Elfie Pingree shows Cooper a rock with animal features Photos Glenn Nosse
Kay Aaker and grandson, Cooper look-over the collection
In a tiny shack, by today's commercial standards, time stopped on a beautiful August Sunday. A fifty-year old original, Fumble Fingers, closed its doors and said goodbye.
"How sad, generations have come by with their kids, saying they remember stopping by when they were kids," says Nancy Guth, the daughter of the original rock hound, Aaron Pingree, Fingers' founder.
Aaron and Elfie Pingree first opened a fly-fishing store, "launched with $800 in 1960," says Guth. "Dad switched to rocks after realizing that fly-fishing stopped flying, back in the early 60's."
Pingree started as a tomato farmer with three acres at the end of Acalanes Road, switching to fish at forty years old following a heart attack. "Dad never stopped learning and exploring, up to the day he died last year," recalls Guth. "I can remember measuring grit and polish and bagging them for customers at eleven years old." That was in the Cresco building on Mount Diablo Boulevard, shared with two other businesses in 1960.
An endless line of rock fans like Sleepy Hollow third grade teacher Kay Aaker and her grandson, Cooper Smith, stopped to say farewell and pick-over what was left. "The manipulative and tactile aspects in a place like this is how children learn and remember, better than pictures. I used this place many times for my classes," said Aaker. "I see a platypus in this one," says Cooper, a second-grader at Happy Valley Elementary.
Elfie Pingree, still sharp and with a big smile, balks at shaking hands because she feels hers are dirty. Guth says Mom always sees animal faces in the rocks while she (Guth) sees landscapes, memories of rock hunts all over the world, and old customers and characters even more interesting than the rocks.

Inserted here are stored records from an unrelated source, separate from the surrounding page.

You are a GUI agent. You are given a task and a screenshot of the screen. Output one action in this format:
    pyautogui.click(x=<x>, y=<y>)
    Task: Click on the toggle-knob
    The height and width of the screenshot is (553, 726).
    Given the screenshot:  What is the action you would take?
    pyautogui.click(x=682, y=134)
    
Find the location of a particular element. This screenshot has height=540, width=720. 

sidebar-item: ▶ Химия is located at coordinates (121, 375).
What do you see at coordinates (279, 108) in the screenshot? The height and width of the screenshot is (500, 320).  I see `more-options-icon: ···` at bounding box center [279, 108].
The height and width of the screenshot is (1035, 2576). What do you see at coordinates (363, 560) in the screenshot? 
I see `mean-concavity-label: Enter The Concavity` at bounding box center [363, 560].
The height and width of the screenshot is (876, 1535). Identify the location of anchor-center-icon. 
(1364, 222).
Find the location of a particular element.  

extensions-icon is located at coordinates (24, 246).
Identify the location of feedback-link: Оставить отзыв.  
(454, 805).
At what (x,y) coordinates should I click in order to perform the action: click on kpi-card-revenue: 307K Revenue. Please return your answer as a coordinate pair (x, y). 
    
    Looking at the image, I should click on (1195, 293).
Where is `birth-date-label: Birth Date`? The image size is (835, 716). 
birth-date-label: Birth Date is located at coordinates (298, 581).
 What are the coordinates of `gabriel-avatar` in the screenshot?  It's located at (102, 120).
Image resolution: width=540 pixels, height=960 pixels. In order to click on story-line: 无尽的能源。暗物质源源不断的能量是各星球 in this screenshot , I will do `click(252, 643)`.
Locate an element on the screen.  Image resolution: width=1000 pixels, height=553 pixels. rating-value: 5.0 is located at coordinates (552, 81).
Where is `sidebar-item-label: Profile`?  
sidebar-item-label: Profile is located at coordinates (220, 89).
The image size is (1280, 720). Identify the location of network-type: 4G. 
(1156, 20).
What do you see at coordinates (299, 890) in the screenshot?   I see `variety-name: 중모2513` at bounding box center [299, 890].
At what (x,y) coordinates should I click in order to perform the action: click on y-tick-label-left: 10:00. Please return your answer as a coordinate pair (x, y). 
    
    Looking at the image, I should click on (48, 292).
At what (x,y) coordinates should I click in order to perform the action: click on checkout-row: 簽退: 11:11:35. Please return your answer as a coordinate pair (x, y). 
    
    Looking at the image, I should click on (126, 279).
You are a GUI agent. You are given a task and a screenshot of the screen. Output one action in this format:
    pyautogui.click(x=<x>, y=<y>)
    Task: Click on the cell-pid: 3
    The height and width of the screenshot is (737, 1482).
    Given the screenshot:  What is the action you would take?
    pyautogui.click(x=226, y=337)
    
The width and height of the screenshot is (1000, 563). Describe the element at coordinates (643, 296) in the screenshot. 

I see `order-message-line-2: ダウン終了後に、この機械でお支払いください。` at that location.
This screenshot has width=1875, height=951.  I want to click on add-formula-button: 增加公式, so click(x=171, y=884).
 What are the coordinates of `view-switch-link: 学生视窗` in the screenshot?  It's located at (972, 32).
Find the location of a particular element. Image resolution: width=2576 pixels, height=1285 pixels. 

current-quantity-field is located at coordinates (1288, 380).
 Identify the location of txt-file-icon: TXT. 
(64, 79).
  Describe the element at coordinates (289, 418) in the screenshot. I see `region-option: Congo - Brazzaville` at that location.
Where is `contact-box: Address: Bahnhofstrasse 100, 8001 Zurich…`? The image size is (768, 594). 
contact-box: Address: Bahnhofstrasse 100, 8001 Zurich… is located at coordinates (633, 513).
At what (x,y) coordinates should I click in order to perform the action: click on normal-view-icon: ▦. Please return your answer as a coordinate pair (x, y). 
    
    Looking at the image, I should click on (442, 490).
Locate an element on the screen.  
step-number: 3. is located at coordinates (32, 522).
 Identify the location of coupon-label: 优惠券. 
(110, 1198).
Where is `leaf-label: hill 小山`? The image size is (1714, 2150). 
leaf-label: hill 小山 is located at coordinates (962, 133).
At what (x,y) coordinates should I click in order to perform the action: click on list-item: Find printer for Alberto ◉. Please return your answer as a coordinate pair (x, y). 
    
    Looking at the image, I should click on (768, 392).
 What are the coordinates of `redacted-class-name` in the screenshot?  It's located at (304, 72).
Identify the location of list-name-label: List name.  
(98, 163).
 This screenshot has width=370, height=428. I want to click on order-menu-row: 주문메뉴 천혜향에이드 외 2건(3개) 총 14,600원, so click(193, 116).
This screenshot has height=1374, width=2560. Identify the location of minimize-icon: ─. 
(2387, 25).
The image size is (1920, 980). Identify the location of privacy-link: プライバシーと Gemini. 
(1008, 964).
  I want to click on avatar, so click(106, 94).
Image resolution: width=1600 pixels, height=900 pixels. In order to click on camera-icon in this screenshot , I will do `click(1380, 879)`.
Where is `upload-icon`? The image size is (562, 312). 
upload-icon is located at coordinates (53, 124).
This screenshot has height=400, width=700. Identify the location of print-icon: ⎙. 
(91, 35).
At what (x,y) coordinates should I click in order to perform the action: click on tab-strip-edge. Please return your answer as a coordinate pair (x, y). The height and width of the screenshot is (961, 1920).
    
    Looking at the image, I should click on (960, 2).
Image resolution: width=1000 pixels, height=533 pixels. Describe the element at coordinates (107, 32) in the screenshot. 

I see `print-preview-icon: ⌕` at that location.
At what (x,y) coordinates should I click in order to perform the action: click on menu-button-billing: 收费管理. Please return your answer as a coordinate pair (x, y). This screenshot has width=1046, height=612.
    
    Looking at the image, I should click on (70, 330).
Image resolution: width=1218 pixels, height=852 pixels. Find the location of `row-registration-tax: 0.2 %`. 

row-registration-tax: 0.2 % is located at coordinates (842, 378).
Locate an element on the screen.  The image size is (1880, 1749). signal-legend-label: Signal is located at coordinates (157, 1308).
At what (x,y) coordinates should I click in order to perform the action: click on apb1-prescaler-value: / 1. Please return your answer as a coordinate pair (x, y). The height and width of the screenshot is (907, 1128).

The name "Fumble Fingers" stuck when, over breakfast one morning fifty years ago, Guth says Dad would fumble over the plates and silver as he lost the feeling in his hands from years of working his tomato fields. A verse from an old poem, yellowed and tacked to the wall, said it all:
A rockhound is truly
a person apart
His pleasures are
simple and few
He will pound on
a ledge in the blazing sun
Or dig when his
fingers are blue
Elfie Pingree and daughter Nancy Guth are looking for storage space for the unsold rocks. Their shop, on Brown Ave. in Lafayette, is for sale.